Bruno Cautrès : Il y a d’importantes différences de contexte politique mais aussi économique et syndical entre 1995 et 2018. En 1995, c’est l’écart entre la promesse de lutter contre « la fracture sociale » faite par Jacques Chirac pendant la campagne présidentielle et les annonces de réformes sur le front social par Alain Juppé qui font prendre le mouvement d’opposition dans l’opinion. 1995 c’est également trois ans seulement après le Traité de Maastricht et c’est le tout début d’un discours politique sur l’adaptation de la France à la compétition économique mondialisée. L’opinion, qui au début de l’annonce de réforme de la SNCF semble majoritairement favorable, va progressivement se retourner : d’une part les syndicats, CGT et FO notamment, vont montrer un front unitaire et d’autre part l’idée va progressivement s’imposer que les cheminots défendent, à travers leur opposition à la réforme de la SNCF, le « modèle social français ». C’est la fameuse « grève par procuration » dont parle le politologue Stéphane Rozès. Rétrospectivement on peut voir la grève de 1995 et le soutien dont elle a bénéficié dans l’opinion comme l’un des premiers signes d’une prise de conscience de la part des Français de l’ampleur des changements qui s’annoncent pour le pays dans un contexte d’ouverture économique européenne et internationale.

Quels en ont été les déterminants politiques ? L'opposition a-t-elle pu, contrairement à ce qui peut avoir lieu aujourhui, s'unir dans la protestation et se servir ainsi du mouvement social ?

N’oublions pas qu’à la présidentielle de 1995 Lionel Jospin crée la surprise en faisant le meilleur score au premier tour alors que le PS avait subi une très lourde défaite aux législatives de 1993. Il se qualifie pour le second tour face à Jacques Chirac et deux après, en 1997, il deviendra premier ministre en situation de cohabitation avec ce même Jacques Chirac suite à la dissolution ratée de l’Assemblée nationale. L’opposition de 1995 n’est donc pas du tout dans le même état qu’aujourdhui. Par ailleurs l’opposition en 1995 n’est pas configurée comme celle d’aujourd’hui : en 1995 on est toujours, à gauche, dans un schéma politique de type « union de la gauche », qui deviendra en 1997 « la gauche plurielle » sous l’effet du basculement des écologistes des Verts dans cette stratégie d’union de la gauche. La protestation de 1995 va donc rentrer en résonance plus facilement avec les logiques d’oppositions politiques.

Quelles sont les leçons à en tirer pour le conflit actuel ?

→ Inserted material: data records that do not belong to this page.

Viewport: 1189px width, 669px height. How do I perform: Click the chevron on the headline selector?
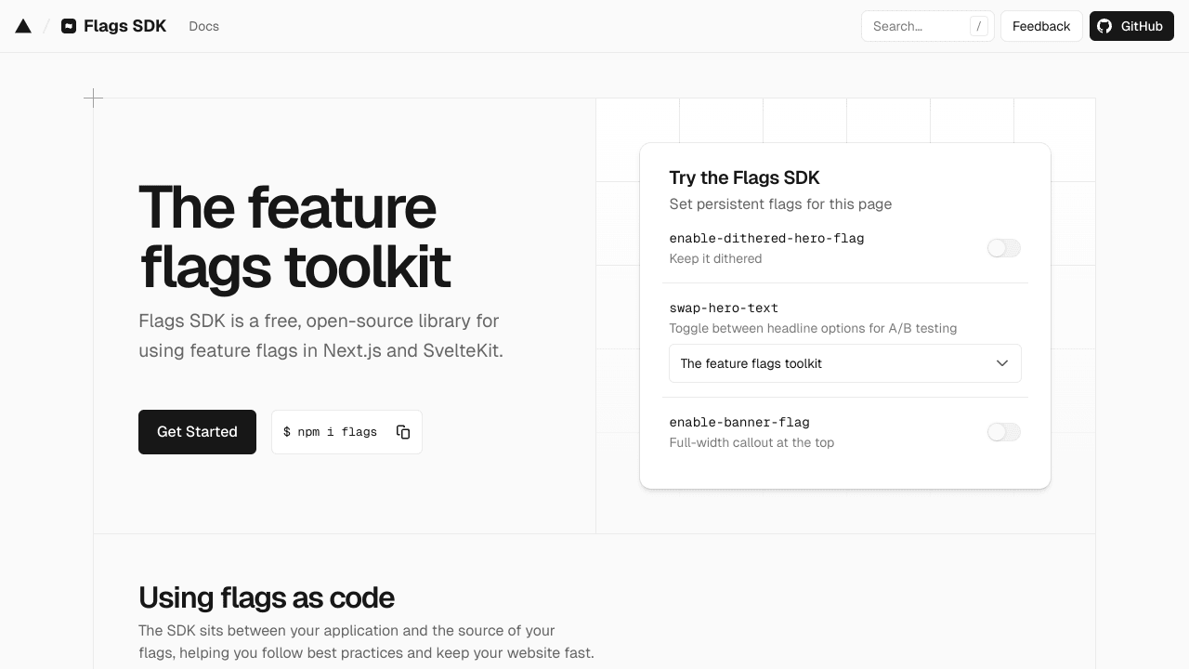pyautogui.click(x=1002, y=363)
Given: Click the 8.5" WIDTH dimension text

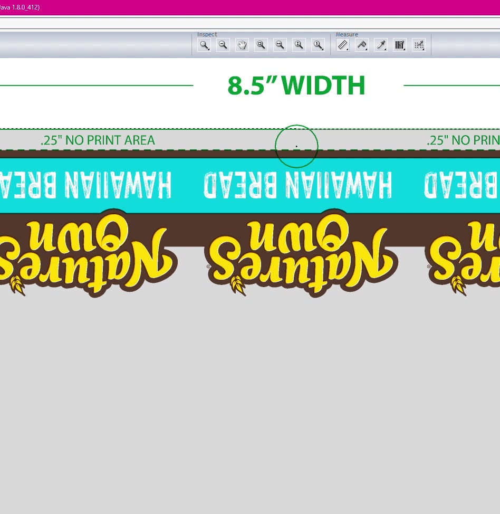Looking at the screenshot, I should (x=296, y=85).
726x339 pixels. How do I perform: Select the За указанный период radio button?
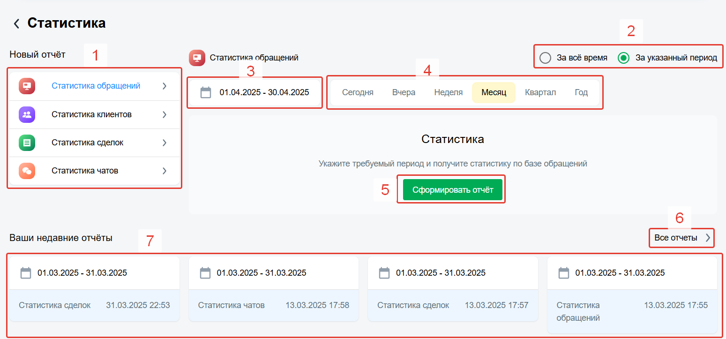coord(623,58)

J’en tirerais deux conclusions : d’une part que 2018 n’est pas 1995, notamment quant au contexte syndical car la CGT de l’époque ne connait pas la même situation qu’aujourd’hui; d’autre part qu’il serait néanmoins imprudent de considérer cette différence des deux contextes comme la preuve que rien ne va se passer en 2018, que le gouvernement pourra passer entre les gouttes sans encombres. On voit d’ailleurs dans les récents sondages deux signes : d’une part, le pourcentage de ceux qui disent comprendre les raisons des cheminots augmente ; d’autre part, malgré un soutien à la réforme du statut des cheminots, une courte majorité des Français souhaite que le gouvernement les écoute et fasse des ouvertures, notamment si la grève se durcit et se prolonge. Last but not least : à travers la réforme de la SNCF, plusieurs segments de l’électorat commencent à lire les réformes à venir des retraites et de la fonction publique. Un peu comme en 1995, c’est à terme la question du « modèle français » qui va se poser.